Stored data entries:
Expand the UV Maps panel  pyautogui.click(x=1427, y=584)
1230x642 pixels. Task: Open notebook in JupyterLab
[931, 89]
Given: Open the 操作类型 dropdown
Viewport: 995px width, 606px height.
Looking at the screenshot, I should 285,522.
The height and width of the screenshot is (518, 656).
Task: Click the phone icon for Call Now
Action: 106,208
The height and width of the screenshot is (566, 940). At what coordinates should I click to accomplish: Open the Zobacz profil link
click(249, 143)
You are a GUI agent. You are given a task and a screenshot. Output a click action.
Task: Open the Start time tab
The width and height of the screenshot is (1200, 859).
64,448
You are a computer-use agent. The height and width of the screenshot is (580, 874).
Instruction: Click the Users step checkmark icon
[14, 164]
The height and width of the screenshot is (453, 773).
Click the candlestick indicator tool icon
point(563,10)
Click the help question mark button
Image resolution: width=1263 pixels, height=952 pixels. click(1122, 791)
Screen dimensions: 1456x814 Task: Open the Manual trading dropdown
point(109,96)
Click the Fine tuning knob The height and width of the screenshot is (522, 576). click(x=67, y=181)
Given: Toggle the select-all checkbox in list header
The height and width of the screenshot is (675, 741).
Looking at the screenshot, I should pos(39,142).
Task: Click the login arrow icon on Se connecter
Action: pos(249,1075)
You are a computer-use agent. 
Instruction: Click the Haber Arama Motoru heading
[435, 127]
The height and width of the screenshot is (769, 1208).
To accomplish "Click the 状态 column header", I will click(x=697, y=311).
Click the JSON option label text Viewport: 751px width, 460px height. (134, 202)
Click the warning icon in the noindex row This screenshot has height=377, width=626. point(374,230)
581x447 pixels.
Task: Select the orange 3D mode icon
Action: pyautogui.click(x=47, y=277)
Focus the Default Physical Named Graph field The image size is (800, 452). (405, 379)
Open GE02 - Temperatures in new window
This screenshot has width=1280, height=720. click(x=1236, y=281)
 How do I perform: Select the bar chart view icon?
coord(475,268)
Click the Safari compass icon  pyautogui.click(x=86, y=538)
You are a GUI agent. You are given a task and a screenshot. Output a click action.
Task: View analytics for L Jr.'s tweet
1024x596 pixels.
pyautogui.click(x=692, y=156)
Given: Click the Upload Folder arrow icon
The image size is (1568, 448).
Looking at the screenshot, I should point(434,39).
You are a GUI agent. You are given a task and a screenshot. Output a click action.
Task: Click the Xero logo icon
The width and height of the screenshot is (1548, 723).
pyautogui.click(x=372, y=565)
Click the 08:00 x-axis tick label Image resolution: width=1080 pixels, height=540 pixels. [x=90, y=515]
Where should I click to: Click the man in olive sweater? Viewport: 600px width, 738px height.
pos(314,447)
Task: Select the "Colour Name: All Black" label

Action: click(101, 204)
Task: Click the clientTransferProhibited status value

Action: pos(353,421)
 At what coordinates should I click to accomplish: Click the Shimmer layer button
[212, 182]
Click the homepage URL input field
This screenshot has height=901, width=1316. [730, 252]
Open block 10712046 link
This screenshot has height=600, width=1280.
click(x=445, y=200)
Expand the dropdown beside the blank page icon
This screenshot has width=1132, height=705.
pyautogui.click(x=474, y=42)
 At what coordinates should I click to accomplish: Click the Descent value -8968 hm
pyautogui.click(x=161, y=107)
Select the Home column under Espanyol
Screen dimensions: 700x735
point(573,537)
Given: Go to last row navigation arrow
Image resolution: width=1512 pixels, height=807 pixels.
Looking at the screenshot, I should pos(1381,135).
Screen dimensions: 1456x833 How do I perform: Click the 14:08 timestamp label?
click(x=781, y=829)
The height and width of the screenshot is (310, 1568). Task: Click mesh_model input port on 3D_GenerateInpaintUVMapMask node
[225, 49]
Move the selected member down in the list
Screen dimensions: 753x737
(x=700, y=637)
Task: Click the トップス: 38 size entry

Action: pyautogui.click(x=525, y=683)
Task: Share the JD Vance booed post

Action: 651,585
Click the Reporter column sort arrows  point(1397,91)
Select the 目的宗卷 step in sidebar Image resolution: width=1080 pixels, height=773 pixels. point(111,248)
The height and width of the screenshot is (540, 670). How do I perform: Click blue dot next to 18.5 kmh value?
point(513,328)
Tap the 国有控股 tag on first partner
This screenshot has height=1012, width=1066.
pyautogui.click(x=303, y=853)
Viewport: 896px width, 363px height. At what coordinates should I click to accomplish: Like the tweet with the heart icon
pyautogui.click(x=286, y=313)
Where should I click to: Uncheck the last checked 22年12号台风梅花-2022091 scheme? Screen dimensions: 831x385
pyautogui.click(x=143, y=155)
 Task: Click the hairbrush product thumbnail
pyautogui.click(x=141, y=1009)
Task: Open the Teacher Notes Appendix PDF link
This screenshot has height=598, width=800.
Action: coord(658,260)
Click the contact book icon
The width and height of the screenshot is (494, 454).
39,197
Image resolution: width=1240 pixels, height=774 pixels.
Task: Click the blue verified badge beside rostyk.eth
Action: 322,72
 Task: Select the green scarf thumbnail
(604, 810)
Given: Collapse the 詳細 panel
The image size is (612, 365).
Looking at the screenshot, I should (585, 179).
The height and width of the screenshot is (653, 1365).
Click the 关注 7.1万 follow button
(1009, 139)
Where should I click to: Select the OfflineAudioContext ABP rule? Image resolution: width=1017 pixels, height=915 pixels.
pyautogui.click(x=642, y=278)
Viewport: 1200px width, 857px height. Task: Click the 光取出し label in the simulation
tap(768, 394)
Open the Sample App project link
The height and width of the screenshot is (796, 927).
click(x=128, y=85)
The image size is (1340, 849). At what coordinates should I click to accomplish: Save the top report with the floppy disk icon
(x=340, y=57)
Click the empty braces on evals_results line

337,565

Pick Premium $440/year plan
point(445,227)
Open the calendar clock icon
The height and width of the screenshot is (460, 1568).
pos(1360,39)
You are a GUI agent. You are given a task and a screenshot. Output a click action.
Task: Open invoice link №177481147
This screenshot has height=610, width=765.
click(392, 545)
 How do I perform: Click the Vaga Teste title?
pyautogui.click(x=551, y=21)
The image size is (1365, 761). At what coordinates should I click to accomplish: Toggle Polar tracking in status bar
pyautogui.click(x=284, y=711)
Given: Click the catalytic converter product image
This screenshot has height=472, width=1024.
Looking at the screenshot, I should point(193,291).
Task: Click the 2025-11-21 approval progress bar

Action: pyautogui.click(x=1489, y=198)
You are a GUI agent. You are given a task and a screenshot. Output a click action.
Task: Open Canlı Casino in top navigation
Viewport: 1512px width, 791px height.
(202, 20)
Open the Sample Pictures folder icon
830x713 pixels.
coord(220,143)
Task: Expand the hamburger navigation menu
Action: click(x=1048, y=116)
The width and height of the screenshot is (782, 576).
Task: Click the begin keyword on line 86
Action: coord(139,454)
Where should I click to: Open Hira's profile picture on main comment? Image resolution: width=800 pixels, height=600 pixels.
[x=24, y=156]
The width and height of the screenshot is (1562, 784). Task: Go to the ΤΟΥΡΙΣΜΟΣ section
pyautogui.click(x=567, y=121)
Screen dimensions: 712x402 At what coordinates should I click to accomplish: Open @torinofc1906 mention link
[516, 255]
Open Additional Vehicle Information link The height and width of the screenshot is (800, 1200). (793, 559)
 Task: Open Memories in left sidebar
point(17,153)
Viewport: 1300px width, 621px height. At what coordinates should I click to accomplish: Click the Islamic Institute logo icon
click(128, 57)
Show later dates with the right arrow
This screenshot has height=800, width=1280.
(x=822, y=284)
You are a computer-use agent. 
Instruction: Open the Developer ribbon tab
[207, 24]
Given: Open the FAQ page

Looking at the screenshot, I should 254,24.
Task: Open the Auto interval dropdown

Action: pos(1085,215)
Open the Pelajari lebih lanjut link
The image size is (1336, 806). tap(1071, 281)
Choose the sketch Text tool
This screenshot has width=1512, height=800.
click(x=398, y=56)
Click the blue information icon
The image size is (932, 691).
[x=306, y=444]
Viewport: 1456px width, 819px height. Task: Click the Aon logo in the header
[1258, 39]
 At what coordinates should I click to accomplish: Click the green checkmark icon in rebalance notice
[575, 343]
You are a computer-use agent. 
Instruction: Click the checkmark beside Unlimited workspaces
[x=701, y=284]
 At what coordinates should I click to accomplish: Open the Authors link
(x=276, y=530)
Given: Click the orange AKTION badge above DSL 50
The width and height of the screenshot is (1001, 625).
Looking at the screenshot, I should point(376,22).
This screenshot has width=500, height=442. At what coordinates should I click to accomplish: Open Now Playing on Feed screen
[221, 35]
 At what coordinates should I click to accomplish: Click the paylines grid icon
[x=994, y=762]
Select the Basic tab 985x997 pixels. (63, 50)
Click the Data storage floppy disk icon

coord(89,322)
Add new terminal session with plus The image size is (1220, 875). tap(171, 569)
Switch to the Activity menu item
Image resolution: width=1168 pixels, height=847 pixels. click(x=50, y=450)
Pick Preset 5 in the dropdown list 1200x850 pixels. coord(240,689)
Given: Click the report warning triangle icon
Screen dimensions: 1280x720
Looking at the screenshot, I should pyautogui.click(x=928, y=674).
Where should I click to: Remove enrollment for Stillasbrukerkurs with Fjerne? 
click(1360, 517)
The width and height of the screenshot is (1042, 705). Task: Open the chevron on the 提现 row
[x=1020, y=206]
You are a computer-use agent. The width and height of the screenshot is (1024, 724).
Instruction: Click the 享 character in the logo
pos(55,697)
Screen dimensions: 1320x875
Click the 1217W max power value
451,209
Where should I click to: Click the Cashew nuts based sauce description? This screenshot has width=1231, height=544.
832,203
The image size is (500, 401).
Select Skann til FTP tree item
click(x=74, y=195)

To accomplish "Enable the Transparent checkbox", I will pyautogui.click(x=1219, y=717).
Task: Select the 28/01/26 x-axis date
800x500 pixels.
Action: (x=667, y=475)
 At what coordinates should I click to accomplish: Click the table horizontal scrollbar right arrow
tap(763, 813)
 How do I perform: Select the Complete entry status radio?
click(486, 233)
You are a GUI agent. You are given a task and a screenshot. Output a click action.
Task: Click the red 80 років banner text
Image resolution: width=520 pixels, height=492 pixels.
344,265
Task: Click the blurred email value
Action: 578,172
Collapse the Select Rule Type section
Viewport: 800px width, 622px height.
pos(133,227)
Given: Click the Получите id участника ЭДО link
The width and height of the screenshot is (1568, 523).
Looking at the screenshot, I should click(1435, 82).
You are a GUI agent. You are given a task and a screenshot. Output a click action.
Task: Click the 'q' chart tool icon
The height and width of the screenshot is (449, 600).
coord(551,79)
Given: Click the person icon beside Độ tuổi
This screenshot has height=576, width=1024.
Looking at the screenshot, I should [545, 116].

TASK OBJECTIVE: Here the output must be the lines above from the line with "Viewport: 1456px width, 819px" to the line with "Pick Preset 5", both included, duplicated word for word and nothing else.

TASK ANSWER:
Viewport: 1456px width, 819px height. Task: Click the Aon logo in the header
[1258, 39]
 At what coordinates should I click to accomplish: Click the green checkmark icon in rebalance notice
[575, 343]
You are a computer-use agent. 
Instruction: Click the checkmark beside Unlimited workspaces
[x=701, y=284]
 At what coordinates should I click to accomplish: Open the Authors link
(x=276, y=530)
Given: Click the orange AKTION badge above DSL 50
The width and height of the screenshot is (1001, 625).
Looking at the screenshot, I should point(376,22).
This screenshot has width=500, height=442. At what coordinates should I click to accomplish: Open Now Playing on Feed screen
[221, 35]
 At what coordinates should I click to accomplish: Click the paylines grid icon
[x=994, y=762]
Select the Basic tab 985x997 pixels. (63, 50)
Click the Data storage floppy disk icon

coord(89,322)
Add new terminal session with plus The image size is (1220, 875). tap(171, 569)
Switch to the Activity menu item
Image resolution: width=1168 pixels, height=847 pixels. click(x=50, y=450)
Pick Preset 5 in the dropdown list 1200x850 pixels. coord(240,689)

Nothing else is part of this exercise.